ATTIVA BRINDISI ha protocollato un’interrogazione consiliare, sottoscritta in modo compatto da tutte le forze di opposizione del Comune di Brindisi e dal Consigliere Comunale Roberto Quarta.
Al centro dell’iniziativa c’è la gestione dei rifiuti prodotti dalle grandi realtà economiche del territorio, come i centri commerciali, gli ipermercati e la grande distribuzione organizzata.
Per legge, i grandi complessi commerciali possono scegliere di non avvalersi del servizio pubblico comunale per lo smaltimento di materiali come carta, cartone e plastica, gestendo in autonomia l’avvio al riciclo. In tal modo hanno diritto a una agevolazione sulla parte variabile della TARI (la tassa sui rifiuti). Devono però presentare periodicamente al Comune i Formulari di Identificazione dei Rifiuti (FIR), ovvero i documenti che certificano quanti rifiuti hanno effettivamente riciclato.
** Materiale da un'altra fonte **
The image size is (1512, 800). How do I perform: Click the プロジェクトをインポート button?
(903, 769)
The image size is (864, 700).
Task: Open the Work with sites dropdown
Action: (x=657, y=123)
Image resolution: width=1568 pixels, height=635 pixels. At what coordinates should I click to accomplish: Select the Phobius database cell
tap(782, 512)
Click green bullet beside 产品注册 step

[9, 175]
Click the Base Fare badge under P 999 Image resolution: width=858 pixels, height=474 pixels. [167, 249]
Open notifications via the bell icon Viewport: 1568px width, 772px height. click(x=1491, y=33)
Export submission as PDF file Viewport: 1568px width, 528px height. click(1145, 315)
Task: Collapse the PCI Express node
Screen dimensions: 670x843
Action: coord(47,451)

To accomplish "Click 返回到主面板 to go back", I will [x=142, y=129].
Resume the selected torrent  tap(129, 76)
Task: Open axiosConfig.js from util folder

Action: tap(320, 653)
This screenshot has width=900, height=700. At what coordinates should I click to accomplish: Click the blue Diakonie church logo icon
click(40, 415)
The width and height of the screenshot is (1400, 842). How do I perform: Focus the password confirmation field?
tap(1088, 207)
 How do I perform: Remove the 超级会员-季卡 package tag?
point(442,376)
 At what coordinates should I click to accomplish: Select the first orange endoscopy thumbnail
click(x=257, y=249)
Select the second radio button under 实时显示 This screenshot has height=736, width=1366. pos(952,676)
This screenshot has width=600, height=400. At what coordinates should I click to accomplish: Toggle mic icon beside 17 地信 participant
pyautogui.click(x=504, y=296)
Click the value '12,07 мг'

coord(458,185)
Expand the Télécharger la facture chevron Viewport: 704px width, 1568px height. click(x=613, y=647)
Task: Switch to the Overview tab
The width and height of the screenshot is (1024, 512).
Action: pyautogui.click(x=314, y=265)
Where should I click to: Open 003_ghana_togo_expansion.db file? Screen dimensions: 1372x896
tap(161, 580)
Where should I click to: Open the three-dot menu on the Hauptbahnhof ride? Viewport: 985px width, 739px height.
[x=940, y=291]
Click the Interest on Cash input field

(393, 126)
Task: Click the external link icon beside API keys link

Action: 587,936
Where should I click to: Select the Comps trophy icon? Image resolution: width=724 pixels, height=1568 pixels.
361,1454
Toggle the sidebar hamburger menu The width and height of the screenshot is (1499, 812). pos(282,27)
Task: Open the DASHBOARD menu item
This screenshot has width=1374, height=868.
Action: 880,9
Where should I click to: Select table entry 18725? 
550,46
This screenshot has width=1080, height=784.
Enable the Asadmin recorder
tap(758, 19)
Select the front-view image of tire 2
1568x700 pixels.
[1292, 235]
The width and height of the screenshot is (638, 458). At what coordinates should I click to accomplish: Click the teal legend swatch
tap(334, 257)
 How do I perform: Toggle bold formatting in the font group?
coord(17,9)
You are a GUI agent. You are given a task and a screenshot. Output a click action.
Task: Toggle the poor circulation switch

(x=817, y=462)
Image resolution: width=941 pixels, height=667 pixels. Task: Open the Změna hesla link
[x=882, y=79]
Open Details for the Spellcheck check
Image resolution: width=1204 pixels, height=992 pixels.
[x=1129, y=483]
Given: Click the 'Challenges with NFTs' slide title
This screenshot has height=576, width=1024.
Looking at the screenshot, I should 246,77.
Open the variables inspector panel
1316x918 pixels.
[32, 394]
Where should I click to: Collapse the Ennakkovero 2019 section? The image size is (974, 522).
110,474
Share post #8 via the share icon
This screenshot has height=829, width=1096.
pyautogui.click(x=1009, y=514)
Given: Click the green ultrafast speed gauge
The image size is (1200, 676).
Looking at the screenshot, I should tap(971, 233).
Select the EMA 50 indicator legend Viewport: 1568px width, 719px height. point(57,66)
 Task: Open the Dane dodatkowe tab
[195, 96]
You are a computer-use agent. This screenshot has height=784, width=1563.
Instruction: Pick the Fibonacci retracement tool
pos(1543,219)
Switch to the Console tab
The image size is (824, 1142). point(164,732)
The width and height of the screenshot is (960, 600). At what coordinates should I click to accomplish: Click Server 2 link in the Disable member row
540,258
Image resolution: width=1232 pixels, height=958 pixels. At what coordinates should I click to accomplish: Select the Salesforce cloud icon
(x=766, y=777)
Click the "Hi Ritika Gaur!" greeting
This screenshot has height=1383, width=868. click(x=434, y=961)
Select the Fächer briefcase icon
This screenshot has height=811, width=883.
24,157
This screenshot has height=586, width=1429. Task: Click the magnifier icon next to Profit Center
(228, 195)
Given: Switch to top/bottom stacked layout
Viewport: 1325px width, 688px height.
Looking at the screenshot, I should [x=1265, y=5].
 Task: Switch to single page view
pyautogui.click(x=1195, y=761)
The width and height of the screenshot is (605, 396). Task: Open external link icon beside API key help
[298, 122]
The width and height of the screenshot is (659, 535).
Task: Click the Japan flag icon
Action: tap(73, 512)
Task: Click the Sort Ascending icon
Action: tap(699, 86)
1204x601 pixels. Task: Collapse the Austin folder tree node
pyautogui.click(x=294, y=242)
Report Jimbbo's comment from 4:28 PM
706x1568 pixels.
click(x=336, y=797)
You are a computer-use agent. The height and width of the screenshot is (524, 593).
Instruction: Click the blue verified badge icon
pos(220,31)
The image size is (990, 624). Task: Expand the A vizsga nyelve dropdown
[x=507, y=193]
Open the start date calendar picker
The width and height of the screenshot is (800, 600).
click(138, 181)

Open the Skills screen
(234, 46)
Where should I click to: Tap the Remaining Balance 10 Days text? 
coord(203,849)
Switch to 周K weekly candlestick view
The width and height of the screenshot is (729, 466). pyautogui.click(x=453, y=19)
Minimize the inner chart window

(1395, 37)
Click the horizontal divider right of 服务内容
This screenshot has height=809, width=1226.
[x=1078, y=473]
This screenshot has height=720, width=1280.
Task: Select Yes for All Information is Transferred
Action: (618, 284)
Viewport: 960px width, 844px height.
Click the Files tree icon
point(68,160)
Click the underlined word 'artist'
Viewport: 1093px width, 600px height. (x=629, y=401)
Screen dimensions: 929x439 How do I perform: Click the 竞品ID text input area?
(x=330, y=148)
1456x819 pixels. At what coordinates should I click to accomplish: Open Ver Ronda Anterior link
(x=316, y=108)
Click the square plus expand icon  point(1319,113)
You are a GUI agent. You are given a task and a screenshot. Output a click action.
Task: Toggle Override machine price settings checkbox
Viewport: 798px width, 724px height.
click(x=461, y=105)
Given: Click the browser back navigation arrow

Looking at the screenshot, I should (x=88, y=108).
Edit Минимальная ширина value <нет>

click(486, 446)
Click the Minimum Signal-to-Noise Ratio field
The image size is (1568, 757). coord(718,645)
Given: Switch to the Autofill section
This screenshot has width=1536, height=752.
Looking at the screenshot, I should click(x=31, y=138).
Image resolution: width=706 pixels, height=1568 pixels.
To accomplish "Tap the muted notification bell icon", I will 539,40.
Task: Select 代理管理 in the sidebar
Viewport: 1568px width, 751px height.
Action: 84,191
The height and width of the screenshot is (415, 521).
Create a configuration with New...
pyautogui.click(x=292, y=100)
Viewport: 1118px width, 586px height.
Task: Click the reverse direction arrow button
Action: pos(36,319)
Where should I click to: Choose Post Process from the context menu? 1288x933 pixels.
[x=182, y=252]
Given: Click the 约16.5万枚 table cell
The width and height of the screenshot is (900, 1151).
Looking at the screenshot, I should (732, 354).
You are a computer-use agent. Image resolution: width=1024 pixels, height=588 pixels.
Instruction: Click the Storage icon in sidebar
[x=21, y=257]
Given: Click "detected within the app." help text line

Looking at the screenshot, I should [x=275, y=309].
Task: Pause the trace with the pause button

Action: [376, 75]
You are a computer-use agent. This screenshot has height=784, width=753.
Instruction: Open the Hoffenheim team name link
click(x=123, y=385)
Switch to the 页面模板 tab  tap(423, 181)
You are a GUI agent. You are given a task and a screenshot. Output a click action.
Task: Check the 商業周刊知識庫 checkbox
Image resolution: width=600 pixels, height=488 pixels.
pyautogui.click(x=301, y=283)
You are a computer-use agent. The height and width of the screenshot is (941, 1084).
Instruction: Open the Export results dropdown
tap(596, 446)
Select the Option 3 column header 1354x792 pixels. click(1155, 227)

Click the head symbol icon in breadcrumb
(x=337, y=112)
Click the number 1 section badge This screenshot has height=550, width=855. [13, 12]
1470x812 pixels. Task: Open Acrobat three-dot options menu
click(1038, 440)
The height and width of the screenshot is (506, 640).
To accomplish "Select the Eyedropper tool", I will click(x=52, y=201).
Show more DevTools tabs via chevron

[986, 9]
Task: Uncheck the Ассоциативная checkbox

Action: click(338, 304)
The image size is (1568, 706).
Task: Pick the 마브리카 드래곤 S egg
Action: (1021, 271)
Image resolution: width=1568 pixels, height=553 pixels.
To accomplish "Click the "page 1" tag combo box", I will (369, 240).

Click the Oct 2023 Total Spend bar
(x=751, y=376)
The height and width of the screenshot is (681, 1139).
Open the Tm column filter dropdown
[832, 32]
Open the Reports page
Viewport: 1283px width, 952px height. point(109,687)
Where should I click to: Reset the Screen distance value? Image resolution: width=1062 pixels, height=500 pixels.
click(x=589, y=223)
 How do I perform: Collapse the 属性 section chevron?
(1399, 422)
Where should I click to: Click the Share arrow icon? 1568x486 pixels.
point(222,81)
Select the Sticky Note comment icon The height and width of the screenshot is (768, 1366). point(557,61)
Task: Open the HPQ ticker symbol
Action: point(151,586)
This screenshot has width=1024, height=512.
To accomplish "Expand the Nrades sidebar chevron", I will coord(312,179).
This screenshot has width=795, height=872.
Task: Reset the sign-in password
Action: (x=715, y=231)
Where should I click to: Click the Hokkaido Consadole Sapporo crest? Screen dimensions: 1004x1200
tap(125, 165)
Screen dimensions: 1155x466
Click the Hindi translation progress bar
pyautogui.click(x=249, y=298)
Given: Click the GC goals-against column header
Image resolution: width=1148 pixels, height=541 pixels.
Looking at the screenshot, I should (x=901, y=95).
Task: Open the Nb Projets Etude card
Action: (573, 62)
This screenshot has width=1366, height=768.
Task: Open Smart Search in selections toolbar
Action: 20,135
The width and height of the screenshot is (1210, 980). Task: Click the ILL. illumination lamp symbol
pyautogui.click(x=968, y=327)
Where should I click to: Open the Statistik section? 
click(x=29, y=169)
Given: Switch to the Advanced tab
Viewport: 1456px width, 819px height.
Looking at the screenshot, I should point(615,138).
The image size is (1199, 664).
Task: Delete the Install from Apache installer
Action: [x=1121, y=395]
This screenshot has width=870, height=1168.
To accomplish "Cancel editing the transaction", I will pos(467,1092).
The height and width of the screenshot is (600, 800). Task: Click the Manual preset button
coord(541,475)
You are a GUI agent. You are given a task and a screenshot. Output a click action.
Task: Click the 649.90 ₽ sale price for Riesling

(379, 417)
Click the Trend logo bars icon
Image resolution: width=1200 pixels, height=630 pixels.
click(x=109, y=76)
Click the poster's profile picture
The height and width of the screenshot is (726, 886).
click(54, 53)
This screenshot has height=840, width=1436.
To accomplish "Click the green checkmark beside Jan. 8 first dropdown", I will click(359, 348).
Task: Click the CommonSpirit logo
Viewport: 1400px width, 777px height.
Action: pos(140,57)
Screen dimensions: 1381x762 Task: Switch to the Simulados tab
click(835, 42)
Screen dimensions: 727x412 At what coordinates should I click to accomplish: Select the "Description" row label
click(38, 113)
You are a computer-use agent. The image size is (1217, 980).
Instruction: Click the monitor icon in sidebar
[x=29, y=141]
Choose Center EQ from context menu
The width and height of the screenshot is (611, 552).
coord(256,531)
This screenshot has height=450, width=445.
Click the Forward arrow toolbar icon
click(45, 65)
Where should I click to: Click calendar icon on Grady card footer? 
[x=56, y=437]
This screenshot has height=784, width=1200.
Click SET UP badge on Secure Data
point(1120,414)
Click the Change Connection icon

Il fulcro della nostra proposta è semplice ed è una questione di equità sociale e contabile: se i grandi centri commerciali differenziano tonnellate di carta e plastica, questi numeri devono essere conteggiati ufficialmente e puntualmente nella percentuale complessiva di raccolta differenziata del Comune di Brindisi.
Più sale questa percentuale, più il Comune è virtuoso, sbloccando premi regionali e riducendo i costi generali del servizio.
Il risultato finale? Un risparmio concreto sulla bolletta TARI per le famiglie, i piccoli commercianti e tutti i contribuenti.
Con l’interrogazione depositata, chiediamo all’Amministrazione di fare chiarezza su alcuni punti fondamentali:
1. quali sono i grandi soggetti che beneficiano della agevolazione TARI e quanti rifiuti hanno dichiarato di aver riciclato negli ultimi tre anni (2023, 2024, 2025);
2. se la documentazione viene consegnata con regolarità e se sono fatti controlli per verificare la congruità dei rifiuti dichiarati;
3. se questi dati sono stati inseriti nel calcolo della raccolta differenziata comunale e quali azioni si vogliono mettere in campo per tracciare tutto in modo trasparente.
Vogliamo assicurarci che gli sforzi sul riciclo si traducano in un vantaggio collettivo.
Una gestione trasparente e una rendicontazione puntuale dei rifiuti non sono solo un dovere ambientale, ma lo strumento principale per garantire tariffe più eque e una pressione fiscale meno gravosa per i cittadini di Brindisi.